**Document text**

May 07, 2003

Notes from the New World

It has been a rather long time since something was posted here. There is actually a good reason: I was off travelling all over the place and had little time to sit down and write my thoughts.

First stop, RSA Security 2003 in San Francisco.

The RSA Security show has always been run by RSA Security Inc. a company with a rather varied pedigree which includes people like Ron Rivest, technology like SecurID and used to hold the now-expired patent on the RSA algorithm.

What did I bring back from the conference? Well, as goodies go the illuminated pen from BlueFire was pretty (they do a host-based IDS for iPAQs). As technical stuff goes it was rather sad. What was sad? Well, let a photo of myself at the conference set the tone.

Having seen the picture you might be inclined to think that this is going to be yet another bashing session but the simple truth is that marketing had taken over big time. There were enough identically different SSL accelerators that had it not been for the bezel you could have swapped them around overnight and nobody would have noticed.

There was something worthwhile: a naval Enigma at the booth of the bright people of Cryptography Research complete of rotors and in perfect working order and its US counterpart (an M209) not to mention a particularly polite lady at the NSA booth who was in fact the curator of their historical museum with yet another Enigma.

From a technology point of view by far the best demo must be the one on the HP booth on wireless hacking. You might think that RSA Security 2003 would not have open WLANs, well, think again. Michael Gough had a converted chips tin connected to his iPaq and was happily walking around scanning the show floor. Of course, it is nothing new, but it was definitely quite a sight with his presentation filling up the corridors around the HP booth.

So what was the overall climate? There is definitely interest in security, the conference alone pulled over eleven thousand people but frankly nobody really wants to buy much. It seems to be all very much "in house" at the moment and people wanting to be clear as to what the market offers. Where is the world moving to? The biggest announcement was certainly the Symantec-PWC tie-up to provide a complete MSS, if I was Counterpane I'd be rather worried myself. They hope to attract customers by showing them their "manual", i.e. a procedures guide for absolutely everything ranging from anti-virus to incident response. Is it any good? I don't know as I was not allowed to read it but it is clear that outsourcing is still seen as "the way to go", even more so than previously perhaps.

**Record extracts**

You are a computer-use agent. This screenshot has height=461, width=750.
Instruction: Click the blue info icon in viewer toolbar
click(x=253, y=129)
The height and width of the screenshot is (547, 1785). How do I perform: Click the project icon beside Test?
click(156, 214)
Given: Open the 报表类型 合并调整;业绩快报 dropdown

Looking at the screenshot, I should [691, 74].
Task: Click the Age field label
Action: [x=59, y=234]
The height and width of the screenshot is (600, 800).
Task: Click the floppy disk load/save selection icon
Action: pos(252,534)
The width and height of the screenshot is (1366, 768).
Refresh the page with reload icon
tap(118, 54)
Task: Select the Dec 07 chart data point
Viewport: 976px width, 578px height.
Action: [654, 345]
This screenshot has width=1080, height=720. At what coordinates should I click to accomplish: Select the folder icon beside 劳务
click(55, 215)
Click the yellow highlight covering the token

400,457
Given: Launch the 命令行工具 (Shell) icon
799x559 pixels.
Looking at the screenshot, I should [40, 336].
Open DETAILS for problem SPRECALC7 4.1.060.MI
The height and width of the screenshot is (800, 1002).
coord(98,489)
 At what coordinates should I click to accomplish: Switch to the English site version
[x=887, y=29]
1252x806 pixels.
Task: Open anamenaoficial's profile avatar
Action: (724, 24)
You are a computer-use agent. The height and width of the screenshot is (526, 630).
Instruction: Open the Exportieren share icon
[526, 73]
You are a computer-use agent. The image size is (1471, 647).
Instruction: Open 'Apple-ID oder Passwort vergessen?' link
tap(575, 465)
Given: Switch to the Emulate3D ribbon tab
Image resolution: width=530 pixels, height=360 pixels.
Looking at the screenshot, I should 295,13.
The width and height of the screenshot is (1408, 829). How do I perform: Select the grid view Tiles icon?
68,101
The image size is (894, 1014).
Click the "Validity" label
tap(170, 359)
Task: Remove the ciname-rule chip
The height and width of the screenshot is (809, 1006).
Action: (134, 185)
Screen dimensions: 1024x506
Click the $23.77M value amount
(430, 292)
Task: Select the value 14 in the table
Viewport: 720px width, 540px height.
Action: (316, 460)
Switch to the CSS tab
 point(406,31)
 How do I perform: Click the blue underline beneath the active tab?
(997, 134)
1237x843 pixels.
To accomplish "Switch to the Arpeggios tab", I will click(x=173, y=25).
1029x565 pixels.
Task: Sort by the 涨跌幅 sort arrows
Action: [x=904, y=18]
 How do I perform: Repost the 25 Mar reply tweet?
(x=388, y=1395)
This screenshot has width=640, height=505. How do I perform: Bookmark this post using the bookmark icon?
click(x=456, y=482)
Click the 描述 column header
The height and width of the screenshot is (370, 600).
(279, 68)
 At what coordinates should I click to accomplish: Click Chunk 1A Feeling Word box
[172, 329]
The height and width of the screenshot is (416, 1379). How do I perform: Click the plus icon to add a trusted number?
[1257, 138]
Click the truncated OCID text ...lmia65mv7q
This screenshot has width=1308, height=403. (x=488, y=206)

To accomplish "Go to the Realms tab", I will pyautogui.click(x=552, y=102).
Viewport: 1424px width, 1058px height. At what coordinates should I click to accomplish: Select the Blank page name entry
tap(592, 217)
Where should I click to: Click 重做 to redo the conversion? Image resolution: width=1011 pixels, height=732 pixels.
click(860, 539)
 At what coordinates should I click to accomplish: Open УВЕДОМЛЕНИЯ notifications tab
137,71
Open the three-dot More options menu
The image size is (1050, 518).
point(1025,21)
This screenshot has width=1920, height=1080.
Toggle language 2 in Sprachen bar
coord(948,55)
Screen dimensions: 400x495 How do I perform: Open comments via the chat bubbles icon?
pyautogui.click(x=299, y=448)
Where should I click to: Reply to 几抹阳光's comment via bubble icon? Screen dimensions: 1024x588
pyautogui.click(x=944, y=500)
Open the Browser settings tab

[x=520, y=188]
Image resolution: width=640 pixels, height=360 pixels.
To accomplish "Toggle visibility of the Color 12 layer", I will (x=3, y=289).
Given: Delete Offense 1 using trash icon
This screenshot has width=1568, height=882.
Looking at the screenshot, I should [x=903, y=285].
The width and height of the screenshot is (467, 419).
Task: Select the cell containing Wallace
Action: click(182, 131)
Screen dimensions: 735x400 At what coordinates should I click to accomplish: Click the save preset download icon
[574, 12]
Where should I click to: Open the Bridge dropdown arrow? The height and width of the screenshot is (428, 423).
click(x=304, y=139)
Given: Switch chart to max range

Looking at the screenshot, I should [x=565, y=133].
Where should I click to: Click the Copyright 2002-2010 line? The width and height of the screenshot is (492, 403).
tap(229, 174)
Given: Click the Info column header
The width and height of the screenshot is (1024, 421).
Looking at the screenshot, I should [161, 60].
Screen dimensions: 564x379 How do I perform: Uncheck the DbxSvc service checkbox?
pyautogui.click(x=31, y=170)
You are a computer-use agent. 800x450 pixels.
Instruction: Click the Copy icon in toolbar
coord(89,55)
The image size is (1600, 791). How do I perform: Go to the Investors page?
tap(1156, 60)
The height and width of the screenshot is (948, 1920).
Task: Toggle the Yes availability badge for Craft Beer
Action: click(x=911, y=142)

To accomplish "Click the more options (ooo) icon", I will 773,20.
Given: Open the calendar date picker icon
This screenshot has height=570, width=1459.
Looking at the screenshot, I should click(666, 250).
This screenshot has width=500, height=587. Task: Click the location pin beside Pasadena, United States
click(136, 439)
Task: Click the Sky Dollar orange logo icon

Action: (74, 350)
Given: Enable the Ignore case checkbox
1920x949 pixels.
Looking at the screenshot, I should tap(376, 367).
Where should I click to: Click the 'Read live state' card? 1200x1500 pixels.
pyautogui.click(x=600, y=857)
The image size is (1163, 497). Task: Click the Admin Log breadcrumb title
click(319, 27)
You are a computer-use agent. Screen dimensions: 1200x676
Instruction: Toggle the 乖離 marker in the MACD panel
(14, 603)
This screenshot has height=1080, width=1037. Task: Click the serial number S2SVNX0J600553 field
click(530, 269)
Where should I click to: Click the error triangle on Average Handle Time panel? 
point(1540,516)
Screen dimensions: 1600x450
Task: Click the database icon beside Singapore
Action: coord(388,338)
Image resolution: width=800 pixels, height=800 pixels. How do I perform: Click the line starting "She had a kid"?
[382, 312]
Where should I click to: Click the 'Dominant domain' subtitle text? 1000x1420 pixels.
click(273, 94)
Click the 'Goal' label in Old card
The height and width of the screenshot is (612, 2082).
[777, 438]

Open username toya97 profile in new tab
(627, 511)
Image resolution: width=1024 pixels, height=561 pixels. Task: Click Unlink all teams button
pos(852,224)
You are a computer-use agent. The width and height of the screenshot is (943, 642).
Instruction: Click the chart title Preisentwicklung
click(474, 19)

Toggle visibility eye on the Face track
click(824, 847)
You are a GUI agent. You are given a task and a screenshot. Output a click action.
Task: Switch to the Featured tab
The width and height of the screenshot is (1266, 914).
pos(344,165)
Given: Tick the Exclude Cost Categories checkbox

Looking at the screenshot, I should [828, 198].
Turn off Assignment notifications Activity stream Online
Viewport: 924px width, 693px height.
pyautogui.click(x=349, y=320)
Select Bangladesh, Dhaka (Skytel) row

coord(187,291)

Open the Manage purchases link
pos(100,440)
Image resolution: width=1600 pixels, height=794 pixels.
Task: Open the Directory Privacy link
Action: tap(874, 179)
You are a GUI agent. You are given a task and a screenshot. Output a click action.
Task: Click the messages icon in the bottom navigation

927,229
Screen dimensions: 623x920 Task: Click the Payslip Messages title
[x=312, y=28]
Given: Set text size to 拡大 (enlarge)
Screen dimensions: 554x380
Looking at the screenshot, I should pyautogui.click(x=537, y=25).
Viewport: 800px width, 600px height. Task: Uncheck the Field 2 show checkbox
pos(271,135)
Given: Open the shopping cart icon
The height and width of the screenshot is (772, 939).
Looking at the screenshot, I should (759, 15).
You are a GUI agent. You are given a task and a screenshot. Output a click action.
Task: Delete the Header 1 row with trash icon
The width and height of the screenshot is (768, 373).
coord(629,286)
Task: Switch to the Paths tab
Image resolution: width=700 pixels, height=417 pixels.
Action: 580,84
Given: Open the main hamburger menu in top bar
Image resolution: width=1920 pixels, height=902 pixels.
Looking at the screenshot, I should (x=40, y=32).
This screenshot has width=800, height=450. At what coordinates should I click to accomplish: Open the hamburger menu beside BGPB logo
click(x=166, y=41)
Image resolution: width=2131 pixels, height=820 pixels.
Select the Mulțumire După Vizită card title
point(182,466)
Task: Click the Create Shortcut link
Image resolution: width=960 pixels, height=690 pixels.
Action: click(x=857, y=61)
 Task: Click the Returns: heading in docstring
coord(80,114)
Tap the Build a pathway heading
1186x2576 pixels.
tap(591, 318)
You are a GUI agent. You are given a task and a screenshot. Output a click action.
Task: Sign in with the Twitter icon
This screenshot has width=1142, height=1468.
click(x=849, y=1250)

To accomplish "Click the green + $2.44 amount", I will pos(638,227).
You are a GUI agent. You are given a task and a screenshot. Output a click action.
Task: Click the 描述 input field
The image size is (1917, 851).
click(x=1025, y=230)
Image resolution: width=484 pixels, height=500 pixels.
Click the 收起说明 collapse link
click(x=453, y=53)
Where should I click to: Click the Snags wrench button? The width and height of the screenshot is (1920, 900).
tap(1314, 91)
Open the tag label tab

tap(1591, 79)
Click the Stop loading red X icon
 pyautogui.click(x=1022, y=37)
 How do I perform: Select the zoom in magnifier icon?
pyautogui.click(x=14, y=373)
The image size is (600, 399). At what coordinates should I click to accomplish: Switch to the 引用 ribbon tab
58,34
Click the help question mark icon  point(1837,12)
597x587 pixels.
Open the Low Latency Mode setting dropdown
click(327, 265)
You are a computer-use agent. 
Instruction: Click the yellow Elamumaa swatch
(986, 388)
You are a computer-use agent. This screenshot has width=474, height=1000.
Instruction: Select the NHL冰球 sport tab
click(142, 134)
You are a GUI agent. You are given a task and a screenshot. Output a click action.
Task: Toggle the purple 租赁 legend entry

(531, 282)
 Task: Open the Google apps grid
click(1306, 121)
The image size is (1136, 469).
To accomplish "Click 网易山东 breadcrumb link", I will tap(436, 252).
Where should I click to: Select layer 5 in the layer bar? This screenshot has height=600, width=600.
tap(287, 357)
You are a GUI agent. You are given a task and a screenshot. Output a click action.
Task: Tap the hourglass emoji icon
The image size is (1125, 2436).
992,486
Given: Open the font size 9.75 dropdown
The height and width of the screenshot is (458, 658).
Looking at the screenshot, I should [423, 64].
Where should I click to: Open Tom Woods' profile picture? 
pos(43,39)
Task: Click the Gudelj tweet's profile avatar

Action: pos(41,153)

**Assignment A**
Retype the part of the RSA conference post starting with "There was something" and going on through "the HP booth.".
**Assignment B**
List every organization named in the RSA conference post.
The rows have no connection to the RSA conference post.

**Exercise output A**
There was something worthwhile: a naval Enigma at the booth of the bright people of Cryptography Research complete of rotors and in perfect working order and its US counterpart (an M209) not to mention a particularly polite lady at the NSA booth who was in fact the curator of their historical museum with yet another Enigma.

From a technology point of view by far the best demo must be the one on the HP booth on wireless hacking. You might think that RSA Security 2003 would not have open WLANs, well, think again. Michael Gough had a converted chips tin connected to his iPaq and was happily walking around scanning the show floor. Of course, it is nothing new, but it was definitely quite a sight with his presentation filling up the corridors around the HP booth.

**Exercise output B**
- RSA Security Inc.
- BlueFire
- Cryptography Research
- NSA
- HP
- Symantec
- PWC
- Counterpane